**Problem to solve**
Reproduce the entries that follow, starting at the line containing "Task: Select the" and ending after the line containing "Action: (x=407, y=430)".

**Material for this task**
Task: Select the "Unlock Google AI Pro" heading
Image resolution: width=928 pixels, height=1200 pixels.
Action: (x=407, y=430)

* * *

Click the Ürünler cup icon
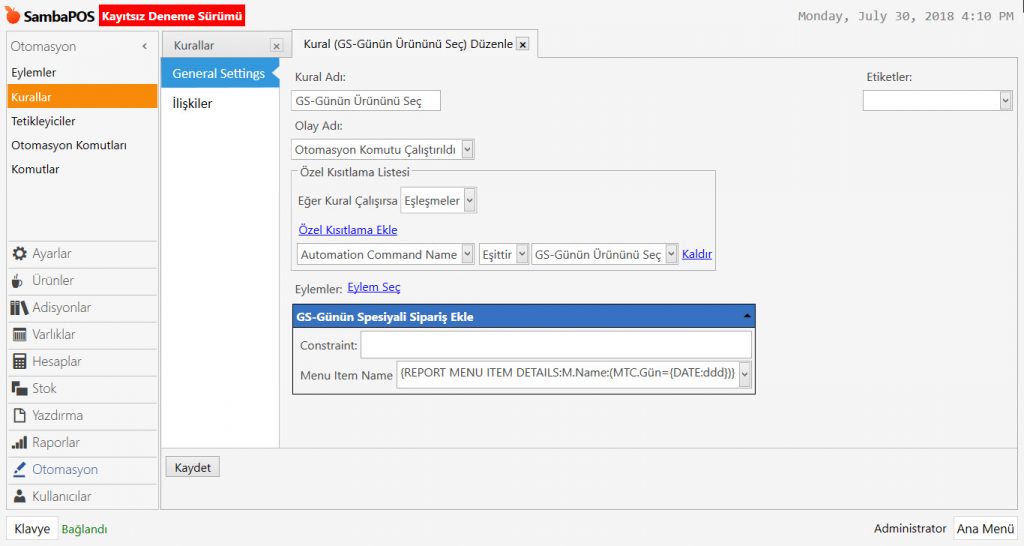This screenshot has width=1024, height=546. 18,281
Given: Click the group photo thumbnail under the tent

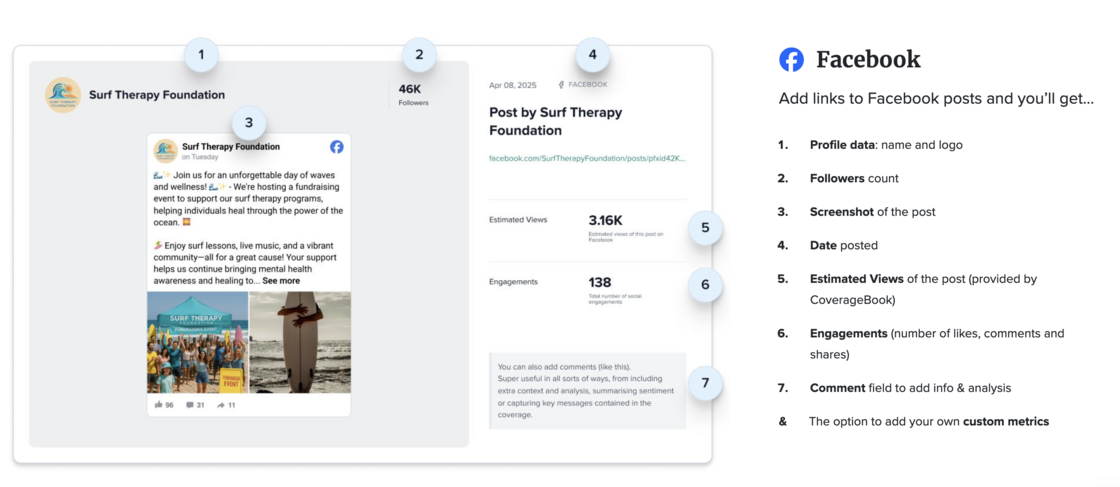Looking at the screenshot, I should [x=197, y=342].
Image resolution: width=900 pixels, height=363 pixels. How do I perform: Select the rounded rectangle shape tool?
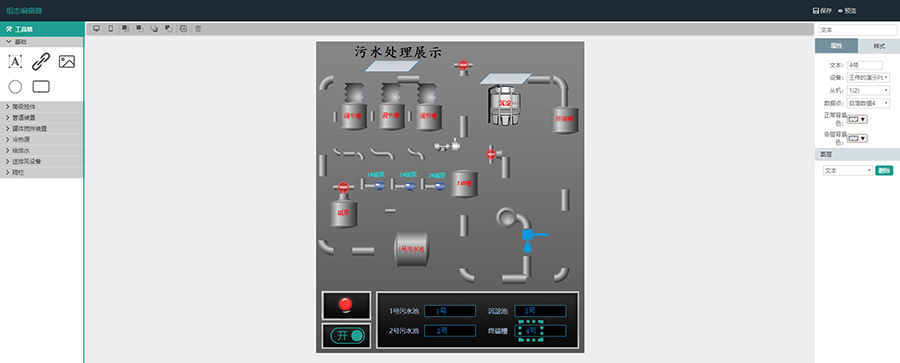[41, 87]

==

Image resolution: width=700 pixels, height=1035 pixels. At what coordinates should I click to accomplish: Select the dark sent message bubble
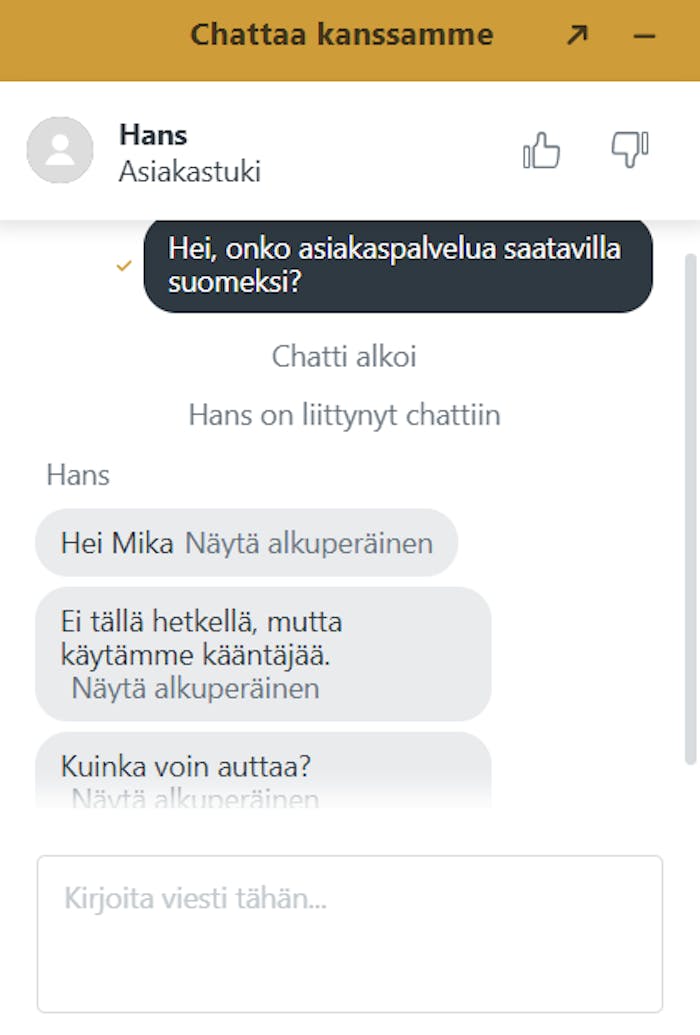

**Answer below**
Task: Select the "Unlock Google AI Pro" heading
Image resolution: width=928 pixels, height=1200 pixels.
Action: (x=407, y=430)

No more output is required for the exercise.